In late April, the Austin City Council passed “emergency” legislation that allows them to impound electric scooters that are left out, either on the street or sidewalks by rental companies or their customers, should the owner and the scooter not have a permit.
The legislation came on Friday night after two major companies, Lime and Bird, began offering scooters for rent all over the city.
The new companies became extremely popular just a matter of weeks after Austin introduced their new public bikes program, which received heavy amounts of backlash from Austinites.
The scooter rental process works in a way similar to that of Uber and Lyft, which Austin has also banned in the past. The scooters, which are left where the last person used them, are “locked.” In order to unlock the scooter, one must download the company’s application, submit license and payment information, and activate the scooter by taking a picture of the barcode on it.
After paying a $1 initial fee, the rider is then charged a small amount for every mile they use the scooter. Additionally, the companies pay for “chargers,” people who take scooters into their homes and charge them.

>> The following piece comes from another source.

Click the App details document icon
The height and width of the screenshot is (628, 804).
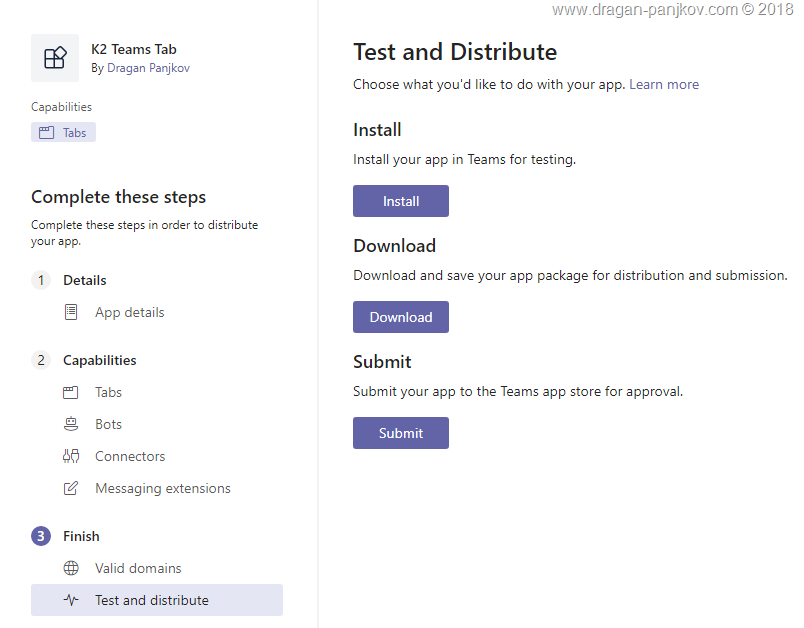pos(71,312)
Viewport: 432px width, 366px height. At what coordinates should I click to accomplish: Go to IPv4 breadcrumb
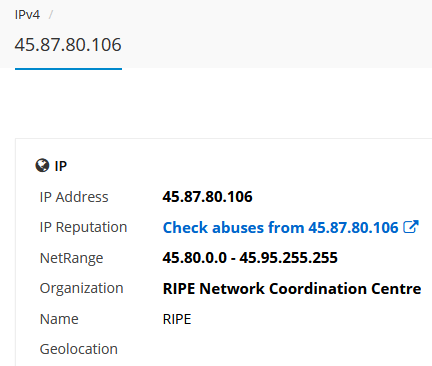coord(27,15)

The Austin City Council and both scooter companies agreed to the temporary hold on services so that the city could figure out how to regulate the scooters. In an email to users of the product, Lime said they intend to be back in a few days, while a spokesman for Bird said they were looking forward to working with Austin’s Department of Transportation in order to obtain the necessary permits to operate within the city.
A licensing process is supposed to be put in place by May 1st. However, it remains to be seen if the city will eventually overregulate the scooter rental companies into extinction.
The scooters offer Austinites not only an environmentally friendly alternative to driving a car to work, but a cheap and easy way of getting around the city. For a city that prides itself on progressive and forward thinking, the City of Austin and the city council has clearly not enacted policy reflective of that.
This new ban on innovative companies like Bird and Lime shows how much the City of Austin disdains free market alternatives.